Exercise directions → Please take the records that follow and repeat exactly the lines starting with the line with "[Toggle Menu] (778, 40)" and going on through the line with "[Toggle navigation] (29, 61)".

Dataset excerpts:
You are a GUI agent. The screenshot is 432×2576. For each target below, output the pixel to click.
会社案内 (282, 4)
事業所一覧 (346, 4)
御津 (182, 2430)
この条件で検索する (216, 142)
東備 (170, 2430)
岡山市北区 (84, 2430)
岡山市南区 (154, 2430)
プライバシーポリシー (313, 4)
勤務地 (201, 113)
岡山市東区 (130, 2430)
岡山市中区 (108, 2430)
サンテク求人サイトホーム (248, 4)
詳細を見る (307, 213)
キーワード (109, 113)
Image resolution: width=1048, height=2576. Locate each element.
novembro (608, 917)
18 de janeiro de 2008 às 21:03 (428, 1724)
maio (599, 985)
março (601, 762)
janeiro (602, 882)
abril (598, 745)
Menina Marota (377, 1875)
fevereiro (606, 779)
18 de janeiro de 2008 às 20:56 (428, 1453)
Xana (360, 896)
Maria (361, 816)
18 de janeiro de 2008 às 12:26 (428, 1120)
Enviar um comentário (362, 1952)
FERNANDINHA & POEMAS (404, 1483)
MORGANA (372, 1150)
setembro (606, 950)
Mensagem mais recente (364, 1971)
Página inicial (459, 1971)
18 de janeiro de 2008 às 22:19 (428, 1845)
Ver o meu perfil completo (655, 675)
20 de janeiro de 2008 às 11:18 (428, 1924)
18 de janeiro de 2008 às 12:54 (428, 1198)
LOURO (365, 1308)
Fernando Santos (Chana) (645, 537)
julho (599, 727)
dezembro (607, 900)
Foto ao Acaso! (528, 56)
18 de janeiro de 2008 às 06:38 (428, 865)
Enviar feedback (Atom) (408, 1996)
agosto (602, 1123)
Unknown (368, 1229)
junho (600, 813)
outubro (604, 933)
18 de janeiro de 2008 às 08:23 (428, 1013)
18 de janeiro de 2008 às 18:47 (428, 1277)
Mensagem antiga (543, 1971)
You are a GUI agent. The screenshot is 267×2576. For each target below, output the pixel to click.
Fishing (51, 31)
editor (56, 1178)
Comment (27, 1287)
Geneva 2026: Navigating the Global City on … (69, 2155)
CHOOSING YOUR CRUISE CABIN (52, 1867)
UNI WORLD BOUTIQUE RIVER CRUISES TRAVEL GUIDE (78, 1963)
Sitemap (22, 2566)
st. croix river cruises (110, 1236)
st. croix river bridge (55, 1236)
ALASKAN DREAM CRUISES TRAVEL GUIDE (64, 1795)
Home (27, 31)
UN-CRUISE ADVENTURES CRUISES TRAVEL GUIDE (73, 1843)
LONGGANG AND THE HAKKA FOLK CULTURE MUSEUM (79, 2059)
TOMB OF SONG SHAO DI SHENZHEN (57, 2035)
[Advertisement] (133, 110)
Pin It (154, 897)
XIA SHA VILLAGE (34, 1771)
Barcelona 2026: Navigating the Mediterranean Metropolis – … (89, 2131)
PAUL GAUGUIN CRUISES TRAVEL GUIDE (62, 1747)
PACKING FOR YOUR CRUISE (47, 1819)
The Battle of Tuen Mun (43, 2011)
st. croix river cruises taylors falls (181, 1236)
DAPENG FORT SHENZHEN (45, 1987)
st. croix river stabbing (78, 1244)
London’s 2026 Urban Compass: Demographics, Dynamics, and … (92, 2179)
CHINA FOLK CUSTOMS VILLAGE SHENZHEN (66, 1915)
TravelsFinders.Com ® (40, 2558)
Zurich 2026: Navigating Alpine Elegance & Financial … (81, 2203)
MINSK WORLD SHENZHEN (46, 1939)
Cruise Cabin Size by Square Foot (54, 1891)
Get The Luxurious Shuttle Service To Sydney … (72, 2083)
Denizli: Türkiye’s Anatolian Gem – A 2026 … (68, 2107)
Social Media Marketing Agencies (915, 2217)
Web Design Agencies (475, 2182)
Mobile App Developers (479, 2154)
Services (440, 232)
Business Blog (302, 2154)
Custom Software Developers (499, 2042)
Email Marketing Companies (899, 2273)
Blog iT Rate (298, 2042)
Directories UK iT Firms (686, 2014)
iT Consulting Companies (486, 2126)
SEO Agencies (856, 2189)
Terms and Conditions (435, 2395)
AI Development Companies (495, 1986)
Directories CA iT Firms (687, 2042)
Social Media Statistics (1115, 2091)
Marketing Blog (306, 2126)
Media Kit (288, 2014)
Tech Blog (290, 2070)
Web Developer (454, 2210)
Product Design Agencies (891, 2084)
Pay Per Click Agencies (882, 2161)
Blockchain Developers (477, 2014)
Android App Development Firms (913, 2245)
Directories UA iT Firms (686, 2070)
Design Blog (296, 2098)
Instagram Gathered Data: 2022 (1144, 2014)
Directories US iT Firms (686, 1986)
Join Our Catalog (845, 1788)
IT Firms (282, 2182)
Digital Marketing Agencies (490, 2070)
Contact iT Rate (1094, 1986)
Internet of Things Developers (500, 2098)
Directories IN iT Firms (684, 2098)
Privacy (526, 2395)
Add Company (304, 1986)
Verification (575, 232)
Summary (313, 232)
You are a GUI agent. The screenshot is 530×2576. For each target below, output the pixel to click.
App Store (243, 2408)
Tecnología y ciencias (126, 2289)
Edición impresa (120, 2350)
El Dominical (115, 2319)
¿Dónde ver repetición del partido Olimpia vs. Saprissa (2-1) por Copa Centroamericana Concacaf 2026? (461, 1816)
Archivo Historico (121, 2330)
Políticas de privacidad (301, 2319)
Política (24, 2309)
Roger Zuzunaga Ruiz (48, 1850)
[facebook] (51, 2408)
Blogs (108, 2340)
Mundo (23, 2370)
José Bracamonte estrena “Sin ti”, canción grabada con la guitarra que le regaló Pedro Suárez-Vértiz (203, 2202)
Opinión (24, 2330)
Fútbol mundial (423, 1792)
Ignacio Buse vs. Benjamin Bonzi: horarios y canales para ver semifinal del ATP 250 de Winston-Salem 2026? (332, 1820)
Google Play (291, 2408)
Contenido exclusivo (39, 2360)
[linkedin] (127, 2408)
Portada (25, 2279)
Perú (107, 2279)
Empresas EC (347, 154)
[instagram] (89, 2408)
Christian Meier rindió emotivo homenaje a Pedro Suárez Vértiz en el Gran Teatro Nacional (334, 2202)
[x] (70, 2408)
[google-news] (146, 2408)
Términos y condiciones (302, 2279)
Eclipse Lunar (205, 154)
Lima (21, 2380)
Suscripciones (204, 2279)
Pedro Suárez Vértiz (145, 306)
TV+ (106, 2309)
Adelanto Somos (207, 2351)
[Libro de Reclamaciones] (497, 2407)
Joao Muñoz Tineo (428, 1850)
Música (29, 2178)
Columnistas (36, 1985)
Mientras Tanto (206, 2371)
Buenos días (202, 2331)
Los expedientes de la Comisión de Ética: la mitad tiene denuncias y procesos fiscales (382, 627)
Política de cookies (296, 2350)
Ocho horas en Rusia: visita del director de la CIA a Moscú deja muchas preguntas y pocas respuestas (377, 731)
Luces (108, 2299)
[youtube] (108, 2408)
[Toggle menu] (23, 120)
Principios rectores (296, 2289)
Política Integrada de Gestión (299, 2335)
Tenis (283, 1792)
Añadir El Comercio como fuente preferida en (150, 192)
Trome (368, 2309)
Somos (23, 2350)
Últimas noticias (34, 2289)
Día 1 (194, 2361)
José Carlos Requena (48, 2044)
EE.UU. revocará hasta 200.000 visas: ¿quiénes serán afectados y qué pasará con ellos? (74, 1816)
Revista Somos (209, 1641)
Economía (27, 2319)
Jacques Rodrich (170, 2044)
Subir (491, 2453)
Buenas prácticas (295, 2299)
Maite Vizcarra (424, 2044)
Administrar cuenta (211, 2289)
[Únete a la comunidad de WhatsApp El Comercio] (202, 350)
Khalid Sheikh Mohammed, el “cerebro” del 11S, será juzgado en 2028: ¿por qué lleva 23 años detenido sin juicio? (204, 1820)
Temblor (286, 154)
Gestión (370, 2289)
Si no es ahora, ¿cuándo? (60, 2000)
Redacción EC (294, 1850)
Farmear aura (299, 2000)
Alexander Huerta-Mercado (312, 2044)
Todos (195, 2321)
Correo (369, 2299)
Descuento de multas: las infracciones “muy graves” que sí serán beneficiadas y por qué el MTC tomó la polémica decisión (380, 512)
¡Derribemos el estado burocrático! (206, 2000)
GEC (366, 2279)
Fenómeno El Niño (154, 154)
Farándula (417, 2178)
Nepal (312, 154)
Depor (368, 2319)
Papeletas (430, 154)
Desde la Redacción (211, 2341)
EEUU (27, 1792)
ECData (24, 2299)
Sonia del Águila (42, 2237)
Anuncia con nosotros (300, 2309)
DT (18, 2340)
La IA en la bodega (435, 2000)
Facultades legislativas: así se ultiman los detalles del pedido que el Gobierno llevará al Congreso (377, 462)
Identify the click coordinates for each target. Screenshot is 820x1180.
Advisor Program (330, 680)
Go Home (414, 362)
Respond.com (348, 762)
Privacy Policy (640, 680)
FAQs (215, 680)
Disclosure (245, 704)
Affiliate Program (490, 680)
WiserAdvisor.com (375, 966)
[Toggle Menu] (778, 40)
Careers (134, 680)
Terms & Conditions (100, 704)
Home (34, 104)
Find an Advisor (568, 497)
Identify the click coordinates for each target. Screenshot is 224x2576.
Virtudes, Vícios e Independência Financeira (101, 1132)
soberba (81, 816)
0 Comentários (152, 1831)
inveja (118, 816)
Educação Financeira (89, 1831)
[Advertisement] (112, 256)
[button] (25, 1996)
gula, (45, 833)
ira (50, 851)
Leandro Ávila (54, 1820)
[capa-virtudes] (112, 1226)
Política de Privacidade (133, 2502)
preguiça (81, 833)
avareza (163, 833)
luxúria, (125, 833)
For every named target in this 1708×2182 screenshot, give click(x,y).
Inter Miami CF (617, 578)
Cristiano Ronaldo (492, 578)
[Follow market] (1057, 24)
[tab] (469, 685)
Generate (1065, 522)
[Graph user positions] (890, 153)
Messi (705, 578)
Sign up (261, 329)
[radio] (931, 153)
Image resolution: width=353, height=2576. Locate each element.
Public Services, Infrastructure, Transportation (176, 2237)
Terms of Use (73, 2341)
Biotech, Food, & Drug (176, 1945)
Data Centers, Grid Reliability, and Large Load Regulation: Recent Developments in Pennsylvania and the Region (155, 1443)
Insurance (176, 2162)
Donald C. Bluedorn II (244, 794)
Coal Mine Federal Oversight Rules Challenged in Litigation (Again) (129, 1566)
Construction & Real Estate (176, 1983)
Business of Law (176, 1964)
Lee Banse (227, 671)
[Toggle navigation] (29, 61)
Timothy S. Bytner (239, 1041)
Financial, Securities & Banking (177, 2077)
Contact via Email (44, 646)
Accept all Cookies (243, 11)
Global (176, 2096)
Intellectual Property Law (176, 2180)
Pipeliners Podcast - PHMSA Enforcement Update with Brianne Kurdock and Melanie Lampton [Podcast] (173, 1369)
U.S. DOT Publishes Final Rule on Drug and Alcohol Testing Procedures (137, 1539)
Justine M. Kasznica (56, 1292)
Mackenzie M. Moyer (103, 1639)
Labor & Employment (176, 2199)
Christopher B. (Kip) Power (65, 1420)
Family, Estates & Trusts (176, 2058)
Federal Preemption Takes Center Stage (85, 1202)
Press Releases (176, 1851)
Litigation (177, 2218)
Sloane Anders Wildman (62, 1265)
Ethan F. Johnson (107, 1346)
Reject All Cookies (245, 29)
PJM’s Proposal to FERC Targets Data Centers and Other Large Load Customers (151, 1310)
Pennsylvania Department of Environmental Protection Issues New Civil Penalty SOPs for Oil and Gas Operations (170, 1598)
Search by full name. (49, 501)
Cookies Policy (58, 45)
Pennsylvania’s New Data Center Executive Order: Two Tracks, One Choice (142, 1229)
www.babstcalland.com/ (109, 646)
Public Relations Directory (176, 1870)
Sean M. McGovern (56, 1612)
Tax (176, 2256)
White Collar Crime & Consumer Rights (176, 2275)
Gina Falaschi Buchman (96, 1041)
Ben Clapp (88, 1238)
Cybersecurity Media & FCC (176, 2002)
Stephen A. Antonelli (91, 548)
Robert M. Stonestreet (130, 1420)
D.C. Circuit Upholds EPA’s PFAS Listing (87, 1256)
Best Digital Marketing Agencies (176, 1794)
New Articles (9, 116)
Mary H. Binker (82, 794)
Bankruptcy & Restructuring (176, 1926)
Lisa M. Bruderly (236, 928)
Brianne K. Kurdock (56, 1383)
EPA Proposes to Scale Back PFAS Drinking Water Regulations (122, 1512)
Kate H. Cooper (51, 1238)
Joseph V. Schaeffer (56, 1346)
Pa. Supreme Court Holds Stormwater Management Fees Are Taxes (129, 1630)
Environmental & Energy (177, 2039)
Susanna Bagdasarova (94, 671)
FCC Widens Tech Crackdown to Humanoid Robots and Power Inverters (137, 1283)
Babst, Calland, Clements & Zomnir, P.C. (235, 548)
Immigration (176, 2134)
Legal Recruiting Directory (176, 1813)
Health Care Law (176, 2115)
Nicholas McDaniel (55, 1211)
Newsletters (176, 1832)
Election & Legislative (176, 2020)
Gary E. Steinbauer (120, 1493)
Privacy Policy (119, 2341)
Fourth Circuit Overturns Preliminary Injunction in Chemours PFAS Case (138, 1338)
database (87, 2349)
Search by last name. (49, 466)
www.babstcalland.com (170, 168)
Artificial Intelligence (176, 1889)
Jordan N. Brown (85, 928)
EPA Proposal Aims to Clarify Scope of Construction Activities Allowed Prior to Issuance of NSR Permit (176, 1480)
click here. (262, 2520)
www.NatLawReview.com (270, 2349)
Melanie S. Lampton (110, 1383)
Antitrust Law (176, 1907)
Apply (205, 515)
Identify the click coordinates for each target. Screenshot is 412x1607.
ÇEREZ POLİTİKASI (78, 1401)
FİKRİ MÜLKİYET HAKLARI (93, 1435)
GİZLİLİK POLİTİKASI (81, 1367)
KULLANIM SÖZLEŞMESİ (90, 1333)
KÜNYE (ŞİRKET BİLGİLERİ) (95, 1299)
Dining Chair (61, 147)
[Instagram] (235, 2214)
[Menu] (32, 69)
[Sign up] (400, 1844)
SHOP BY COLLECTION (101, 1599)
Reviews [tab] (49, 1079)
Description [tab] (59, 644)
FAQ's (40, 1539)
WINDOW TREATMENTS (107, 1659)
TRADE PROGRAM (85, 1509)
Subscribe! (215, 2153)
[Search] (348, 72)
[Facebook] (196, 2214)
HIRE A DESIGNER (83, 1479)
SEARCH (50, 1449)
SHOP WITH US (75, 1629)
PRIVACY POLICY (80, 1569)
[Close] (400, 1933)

Answer box →
[Toggle Menu] (778, 40)
Careers (134, 680)
Terms & Conditions (100, 704)
Home (34, 104)
Find an Advisor (568, 497)
Identify the click coordinates for each target. Screenshot is 224x2576.
Virtudes, Vícios e Independência Financeira (101, 1132)
soberba (81, 816)
0 Comentários (152, 1831)
inveja (118, 816)
Educação Financeira (89, 1831)
[Advertisement] (112, 256)
[button] (25, 1996)
gula, (45, 833)
ira (50, 851)
Leandro Ávila (54, 1820)
[capa-virtudes] (112, 1226)
Política de Privacidade (133, 2502)
preguiça (81, 833)
avareza (163, 833)
luxúria, (125, 833)
For every named target in this 1708×2182 screenshot, give click(x,y).
Inter Miami CF (617, 578)
Cristiano Ronaldo (492, 578)
[Follow market] (1057, 24)
[tab] (469, 685)
Generate (1065, 522)
[Graph user positions] (890, 153)
Messi (705, 578)
Sign up (261, 329)
[radio] (931, 153)
Image resolution: width=353, height=2576. Locate each element.
Public Services, Infrastructure, Transportation (176, 2237)
Terms of Use (73, 2341)
Biotech, Food, & Drug (176, 1945)
Data Centers, Grid Reliability, and Large Load Regulation: Recent Developments in Pennsylvania and the Region (155, 1443)
Insurance (176, 2162)
Donald C. Bluedorn II (244, 794)
Coal Mine Federal Oversight Rules Challenged in Litigation (Again) (129, 1566)
Construction & Real Estate (176, 1983)
Business of Law (176, 1964)
Lee Banse (227, 671)
[Toggle navigation] (29, 61)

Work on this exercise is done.